Dio non ha niente a che vedere con i soldi, e la Chiesa non può essere «affarista».
Per papa Francesco «ci sono due cose che il popolo di Dio non può perdonare: un prete attaccato ai soldi e un prete che maltratta la gente». Bergoglio, nella omelia della messa a Santa Marta, commentando il brano del vangelo in cui Gesù caccia i mercanti dal Tempio, ha chiesto anche ai laici il coraggio di denunciare «in faccia al parroco». «Gesù nel racconto del vangelo caccia i mercanti dal Tempio, perché hanno trasformato la casa di preghiera in un covo di ladri». Quello di Gesù, ha spiegato il pontefice, è un gesto di purificazione: «Il Tempio era stato profanato», e con il Tempio, il popolo di Dio. Profanato con il peccato tanto grave che per Francesco è lo scandalo.
PREZZI PER BATTESIMI E BENEDIZIONI. «Quante volte vediamo che entrando in una chiesa, ancora oggi, c'è lì la lista dei prezzi» per il battesimo, la benedizione, le intenzioni per la Messa. «E il popolo si scandalizza», ha detto Francesco nell'omelia a Santa Marta, raccontando un episodio a cui ha assistito da giovane sacerdote. «Ero con un gruppo di universitari e voleva sposarsi una coppia di fidanzati: erano andati in una parrocchia ma volevano farlo con la messa. E lì, il segretario parrocchiale ha detto: 'No, no: non si può'. 'Ma perché non si può con la messa? Se il Concilio raccomanda di farlo sempre con la messa'. 'No, non si può, perché più di 20 minuti non si può'. 'Ma perché?'. 'Perché ci sono altri turni'. 'Ma, noi vogliamo la messa!'. 'Ma pagate due turni!'. E per sposarsi con la Messa hanno dovuto pagare due turni. Questo è peccato di scandalo».

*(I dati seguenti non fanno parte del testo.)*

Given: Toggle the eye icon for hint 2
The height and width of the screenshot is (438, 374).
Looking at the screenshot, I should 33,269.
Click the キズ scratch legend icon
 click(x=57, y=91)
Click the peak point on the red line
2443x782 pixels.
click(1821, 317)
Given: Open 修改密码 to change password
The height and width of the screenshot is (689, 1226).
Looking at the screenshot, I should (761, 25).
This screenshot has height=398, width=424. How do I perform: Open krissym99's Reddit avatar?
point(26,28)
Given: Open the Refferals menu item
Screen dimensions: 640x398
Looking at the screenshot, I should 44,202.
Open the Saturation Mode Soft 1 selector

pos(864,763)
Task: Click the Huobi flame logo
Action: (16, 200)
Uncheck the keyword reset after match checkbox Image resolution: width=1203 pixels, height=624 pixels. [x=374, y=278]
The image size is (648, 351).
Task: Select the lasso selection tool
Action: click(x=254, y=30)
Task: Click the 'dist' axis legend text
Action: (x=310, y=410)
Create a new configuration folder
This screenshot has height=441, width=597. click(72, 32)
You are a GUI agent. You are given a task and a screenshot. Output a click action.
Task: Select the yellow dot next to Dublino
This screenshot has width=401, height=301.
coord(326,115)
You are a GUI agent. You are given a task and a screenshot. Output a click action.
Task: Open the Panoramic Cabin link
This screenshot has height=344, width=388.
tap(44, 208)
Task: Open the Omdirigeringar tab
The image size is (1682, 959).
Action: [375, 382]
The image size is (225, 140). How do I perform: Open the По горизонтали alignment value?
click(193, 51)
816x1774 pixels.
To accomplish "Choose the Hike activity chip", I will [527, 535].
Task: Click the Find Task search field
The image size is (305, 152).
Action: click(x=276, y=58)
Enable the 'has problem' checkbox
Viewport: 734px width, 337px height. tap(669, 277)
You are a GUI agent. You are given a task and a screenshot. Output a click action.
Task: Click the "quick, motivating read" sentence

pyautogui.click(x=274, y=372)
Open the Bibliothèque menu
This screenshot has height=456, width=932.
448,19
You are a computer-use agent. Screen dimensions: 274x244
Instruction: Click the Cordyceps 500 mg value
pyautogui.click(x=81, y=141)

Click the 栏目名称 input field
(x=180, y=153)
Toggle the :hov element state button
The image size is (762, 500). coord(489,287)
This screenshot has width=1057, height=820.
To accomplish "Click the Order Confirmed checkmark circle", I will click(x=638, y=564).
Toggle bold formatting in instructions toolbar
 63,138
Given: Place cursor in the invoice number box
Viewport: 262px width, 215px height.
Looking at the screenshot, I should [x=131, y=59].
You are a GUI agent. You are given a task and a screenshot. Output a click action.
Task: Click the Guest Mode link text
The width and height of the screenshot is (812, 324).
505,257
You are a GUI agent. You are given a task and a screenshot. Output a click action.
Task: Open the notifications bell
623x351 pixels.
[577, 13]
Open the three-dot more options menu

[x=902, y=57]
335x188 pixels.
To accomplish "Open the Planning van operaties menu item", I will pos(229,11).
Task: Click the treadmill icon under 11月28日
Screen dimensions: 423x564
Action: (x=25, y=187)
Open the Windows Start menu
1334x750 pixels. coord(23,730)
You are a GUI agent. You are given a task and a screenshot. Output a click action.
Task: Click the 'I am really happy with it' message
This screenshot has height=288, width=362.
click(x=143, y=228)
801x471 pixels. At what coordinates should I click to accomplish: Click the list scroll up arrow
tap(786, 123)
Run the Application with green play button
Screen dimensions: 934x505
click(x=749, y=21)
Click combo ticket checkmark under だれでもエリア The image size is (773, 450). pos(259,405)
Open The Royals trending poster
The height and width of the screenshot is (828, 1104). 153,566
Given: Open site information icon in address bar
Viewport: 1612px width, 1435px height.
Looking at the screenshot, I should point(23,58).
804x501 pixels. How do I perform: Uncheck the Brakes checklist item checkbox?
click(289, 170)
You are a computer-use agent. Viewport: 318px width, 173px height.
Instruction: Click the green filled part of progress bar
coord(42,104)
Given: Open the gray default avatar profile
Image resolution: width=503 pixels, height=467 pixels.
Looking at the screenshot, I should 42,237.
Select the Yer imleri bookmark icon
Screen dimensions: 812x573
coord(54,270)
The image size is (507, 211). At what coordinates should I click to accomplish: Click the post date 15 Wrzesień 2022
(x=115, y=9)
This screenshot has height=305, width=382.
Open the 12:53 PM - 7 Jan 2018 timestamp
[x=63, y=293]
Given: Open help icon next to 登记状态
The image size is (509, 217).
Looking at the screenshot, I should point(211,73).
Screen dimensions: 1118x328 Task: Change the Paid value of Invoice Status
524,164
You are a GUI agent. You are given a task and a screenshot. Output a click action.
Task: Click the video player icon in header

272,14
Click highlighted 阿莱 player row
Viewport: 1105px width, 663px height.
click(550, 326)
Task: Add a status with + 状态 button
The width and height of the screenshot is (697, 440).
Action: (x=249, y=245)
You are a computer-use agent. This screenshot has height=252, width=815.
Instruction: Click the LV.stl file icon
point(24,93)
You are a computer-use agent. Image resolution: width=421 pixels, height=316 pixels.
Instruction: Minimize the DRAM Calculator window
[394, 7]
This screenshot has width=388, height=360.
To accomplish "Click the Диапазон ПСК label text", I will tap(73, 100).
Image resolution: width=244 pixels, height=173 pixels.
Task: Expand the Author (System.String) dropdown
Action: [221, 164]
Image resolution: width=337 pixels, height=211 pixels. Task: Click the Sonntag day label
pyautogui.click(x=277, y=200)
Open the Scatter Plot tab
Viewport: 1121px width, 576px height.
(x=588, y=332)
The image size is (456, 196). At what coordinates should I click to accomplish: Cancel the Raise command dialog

BAGNASCO: «I SACRAMENTI NON SONO PAGATI». Il cardinale Angelo Bagnasco, arcivescovo di Genova e presidente della Cei, commentando le parole di Papa Francesco, ha detto: «I sacramenti non sono pagati in nessun modo. Le offerte che i fedeli intendono dare in forma libera sono un modo per contribuire alla necessità materiali della Chiesa». Bagnasco ha osservato che i «nostri parroci, di fronte a situazioni d'impossibilità ad avere un'offerta, sicuramente non rifiutano di dare nessun sacramento. Non c'è e non ci può essere un commercio tra le cose sacre, nessun tipo di compenso materiale».